Baltinglass was incorporated by a 1663/4 charter of 15 Chas II with a corporation comprising a sovereign, 12 free burgesses and a commonalty. It appears from its establishment to have been controlled by the Aldborough family, who appear to have quarrelled over almost everything, including the borough of Baltinglass. In 1783 it comprised a 'Sovereign, 12 Burgesses. Freemen unlimited, 20 at present. 2,000 inhabitants, nearly one half Protestants. Patron and Proprietor, Earl of Aldborough (2024). Only 3 resident electors.' In 1783 Lord Aldborough decided to sell the seats to Warden Flood (0766), and when his brother John Stratford (2026) was elected for the county, he then attempted to return James Somerville (1958) but this return was successfully petitioned against. Lord Aldborough then returned Sir John Allen Johnston (1108), but 'Several of the electors disdaining to be sold, but yet preserving an attachment to the family, endeavoured to elect his brother, the Hon. Benjamin O'Neale Stratford (2022), and his nephew Morley Saunders, Esq. but after two petitions to the House of Commons, Mr Flood and Sir Allen Johnston were declared duly elected by a majority of one.' This statement condenses the result of about four different petitions, one of which came before a committee of the House on 10 November 1783451 when Benjamin O'Neale Stratford and James Somerville petitioned against the return of the Hon. John Stratford and Warden Flood.

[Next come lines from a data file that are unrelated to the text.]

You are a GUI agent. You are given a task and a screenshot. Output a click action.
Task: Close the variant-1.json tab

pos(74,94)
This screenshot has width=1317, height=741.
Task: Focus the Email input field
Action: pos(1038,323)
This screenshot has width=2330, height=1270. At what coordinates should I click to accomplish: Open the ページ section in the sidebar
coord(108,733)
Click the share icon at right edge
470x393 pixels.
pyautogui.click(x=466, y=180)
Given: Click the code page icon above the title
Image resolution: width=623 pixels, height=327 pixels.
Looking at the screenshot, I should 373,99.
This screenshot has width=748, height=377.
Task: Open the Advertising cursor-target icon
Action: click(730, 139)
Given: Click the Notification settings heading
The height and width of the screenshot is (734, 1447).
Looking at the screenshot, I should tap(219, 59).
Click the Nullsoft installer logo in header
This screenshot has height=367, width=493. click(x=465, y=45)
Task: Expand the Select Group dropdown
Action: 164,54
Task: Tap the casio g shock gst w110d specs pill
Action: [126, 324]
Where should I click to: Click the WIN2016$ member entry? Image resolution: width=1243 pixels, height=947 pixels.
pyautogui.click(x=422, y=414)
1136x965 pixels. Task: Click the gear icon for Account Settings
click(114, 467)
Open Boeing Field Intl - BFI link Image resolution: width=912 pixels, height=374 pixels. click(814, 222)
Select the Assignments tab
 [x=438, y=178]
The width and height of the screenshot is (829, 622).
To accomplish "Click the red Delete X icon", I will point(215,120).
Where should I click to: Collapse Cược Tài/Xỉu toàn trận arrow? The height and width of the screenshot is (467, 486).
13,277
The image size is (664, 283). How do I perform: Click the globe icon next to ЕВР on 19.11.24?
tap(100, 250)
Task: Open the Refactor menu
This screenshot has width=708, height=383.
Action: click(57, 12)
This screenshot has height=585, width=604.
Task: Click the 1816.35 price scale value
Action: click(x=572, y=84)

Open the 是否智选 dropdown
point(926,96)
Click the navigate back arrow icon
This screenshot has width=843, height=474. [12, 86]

Benjamin O'Neale Stratford's arguments were that the MP must be a burgess of the town, that undue influence had been exercised by Lord Aldborough, who claimed the patronage of the borough, that a sum of money had been paid to Lord Aldborough to procure his influence, and that by these corrupt means the sitting members were returned. James Somerville claimed that the deputy sovereign, Mason Gerard, had admitted several persons unqualified to vote and disfranchised others: Gerard had employed Robert Warren actually to take the poll, and Gerard told him that he was apprehensive of a riot and therefore it would be better to return Stratford and Flood, as Stratford was likely to be elected to the county. In the meantime Gerard had died. The election was held in the house of one Rowan, an innkeeper. In 1781 there had been a short-lived reconciliation between the Stratford brothers. Evidence was then produced of bribery, undue influence and threats.
At this point the sister, Lady Hannah Saunders née Stratford, appeared and declared that Lord Aldborough had owed her money, which had been paid her about a year previously. She had had no conversation with him as to when or where he had got the money; she had told no person that Lord Aldborough had paid her out of money he had received for the borough or that Mr Benjamin O'Neale Stratford had said that he would not petition if Aldborough would give him a certain sum of money. Two electors then declared that they regarded themselves as trustees of the borough and would vote as Lord Aldborough requested. At the election there had been 7 votes for Mr Flood and 6 for Mr Somerville; the Returning Officer had voted as a burgess. The committee determined that the sitting members, Warden Flood and John Stratford, were duly elected.
This, however, was more of an impasse than a solution, as although Lord Aldborough appeared to have vindicated his claim the brothers continued to demand their rights. Even in 1799 it was described as 'a close Borough, patron, Earl of Aldborough but frequently contested by his brothers'.452 Baltinglass was disfranchised in 1800 and the Commissioners, after receiving memorials from all sides, divided the £15,000 equally between the four brothers. By the time the money was paid the Earl was dead, having alienated everything that was not entailed to his nephew, the son of his sister Amelia, Viscountess Powerscourt.